A Brisa no le podrá importar menos la decrepitud europea, las ruinas de la nueva guerra disimuladas por la opulencia de ciertos y ciertas. Desfiles de joyas, sirvientes, ropajes, palacios, puentes, catedrales, complejos financieros, industriales, de consumo. O bien los vastos páramos dejados por el progreso. Villorios miserables, lagos secos, campamentos de gitanos, las caras sucias de los migrantes con su despavorido rictus, asomados a un lado de las vías.

Desde su salida de Londres no habrá tocado tierra, rodando de estación en estación como cantara David Bowie, salvo un hotel en la oscura frontera húngara, casi parte de la estación misma, y un cruzar la avenida en Bucarest para comprar cigarros y dos botellas de vodka.

Amistades y familiares en México lo considerarán una fase pasajera, un algo que le entró, se busca a sí misma. Habiendo tan buenos manuales de autoayuda. Les faltarán elementos, aunque tropiecen con sus huellas en las redes sociales, señal de que a veces navega las ondas de la civilización, y no sólo tripulando la distancia.

Debería ser fácil rastrearla con relativa precisión mediante los localizadores para su computadora y su móvil. Sólo que el teléfono habrá quedado en un basurero de andén en Estrasburgo y de la laptop se perderá el rastro en Alemania. Una morosa semana después, fuera de radar como no sean las aduanas de Ucrania y Rusia, tensas y peligrosas, Brisa sentirá que comienza la travesía. A partir de entonces prestará atención a los hombres que le presten atención, sin ignorar que el territorio que recorre es peligroso para las mujeres, más si son atractivas, y Brisa, bueno, tú nomás acuérdate, dirían sus colegas.
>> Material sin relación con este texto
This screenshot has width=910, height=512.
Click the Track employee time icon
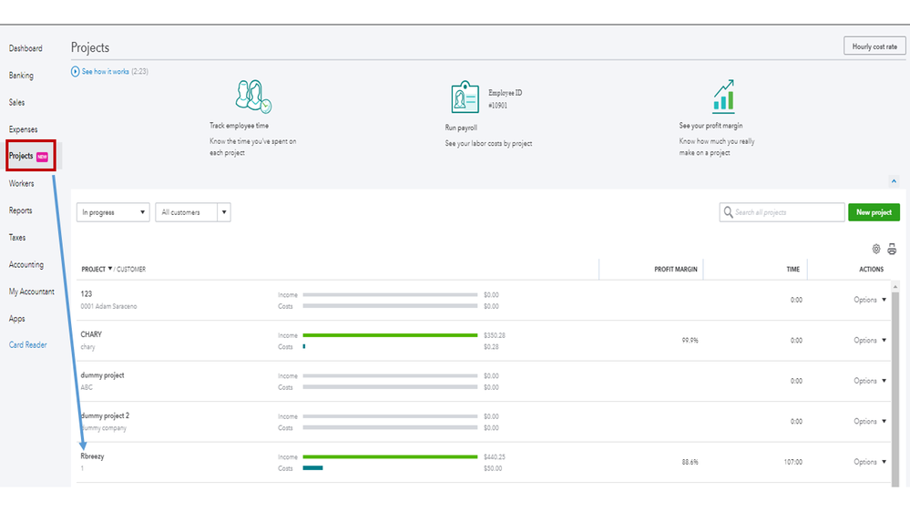(x=253, y=97)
Habrá pasajeras rubias de calendario, y sílfides de rasgos mogólicos al adentrarse en la densidad euroasiática. Matronas gordas y con verrugas, racimos de mujeres de ojos negros ocultas bajo velos musulmanes. Milicias, boleteros guapos o espantosos, policías, pasajeros construidos en gimnasio, adolescentes grasientos pero atractivos. Patanes, muchos, reconocibles a primera vista. Brisa tendrá en su pasado cantidad de patanes.

El paisaje se empeñará en ser blanco. Borrado. Ausente. De momento única pasajera en una cabina, Brisa dejará sus aparatosos abrigo, bufandas y gorro y saldrá a caminar a lo largo de ese enésimo tren, del frente al cabús: las clases abismalmente diferenciadas, los bares, el inhóspito balconcillo para fumadores. Los húmedos corredores del tren, calurosos, con un tufillo a fierro. Un hombre la seguirá, disimulado, persistente. Ella lo habrá observado. Eslavo, bello, frío, quizás cruel, quizás interesante. Ella decidirá que no lo querría nunca. Retrocederá sobre sus pasos de improviso, cruzará con su discreto perseguidor y se dirigirá a su cabina, despacio, ensimismada. Lo perderá de vista.
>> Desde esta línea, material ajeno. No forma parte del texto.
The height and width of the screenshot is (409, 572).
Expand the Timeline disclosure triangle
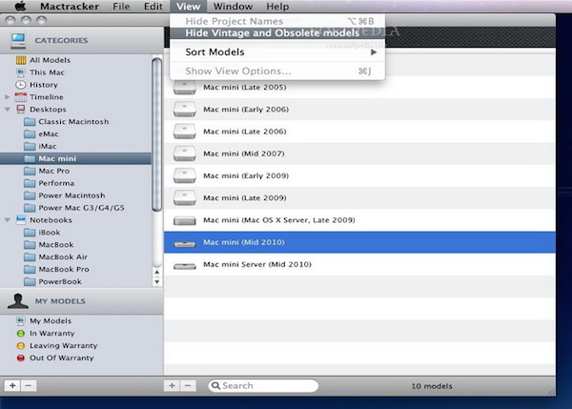(x=7, y=97)
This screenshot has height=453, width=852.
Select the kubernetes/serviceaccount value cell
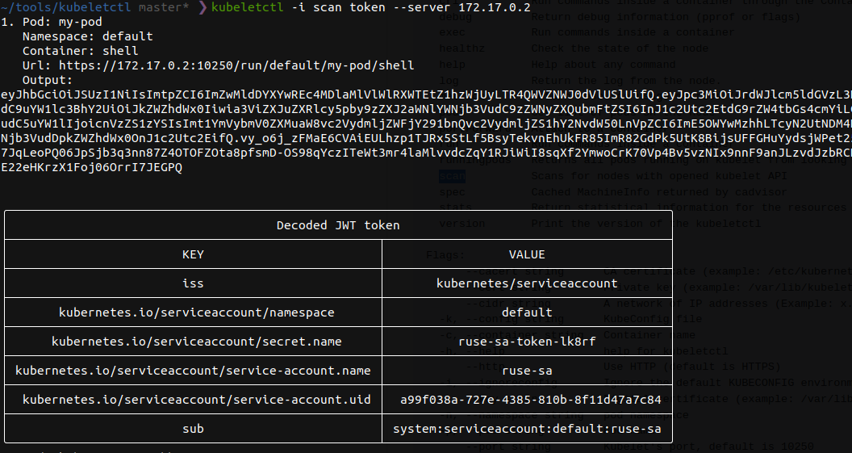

De vagón en vagón, topará con un cargador con el uniforme azul de la empresa terminando de cerrar unos compartimientos de carga y equipaje. Él girará al tenerla cerca. Quedarán de frente, bloqueándose el paso. La mirará. Lo mirará. ¿Afgano o de algún Titistán post soviético? Decididamente proletario, que ya no está de moda, con más edad que pelo, oscuro de tez y los ojos verdeagua como un relámpago. Una dentadura limpia sonreirá en aquella penumbra de pasillo, en aquella oscuridad de rostro. Él le cederá el paso pero ella no pasará, soltando en castellano varias frases de franco descaro. Ojos Verdes le contestará una retahíla en lengua irreconocible, no europea, y olerá a sándalo.

Unos segundos más y en una vaharada Brisa sentirá la emanación de ese cuerpo trabajado. Le tomará la mano y en el idioma universal de Sígueme lo conducirá por los corredores hasta su cabina, entrarán y el resto sucederá inmediatamente. Creerá entender que se llama Jomad. Él no logrará pronunciar Brisa, sólo Risa con ere, suave. Será un tierno, entendido, original amante que le rendirá tributo entusiasmado. Cuando se despidan, pues él bajará en su fin de turno al llegar a la siguiente parada, ella respirará hondo un dolor-y-gozo, reina de sí, y sentirá la estepa entrar bajo su bata semiabierta. Correrá el postigo y yacerá, ida, en el sillón tibio todavía y la almohada con sudor a sándalo.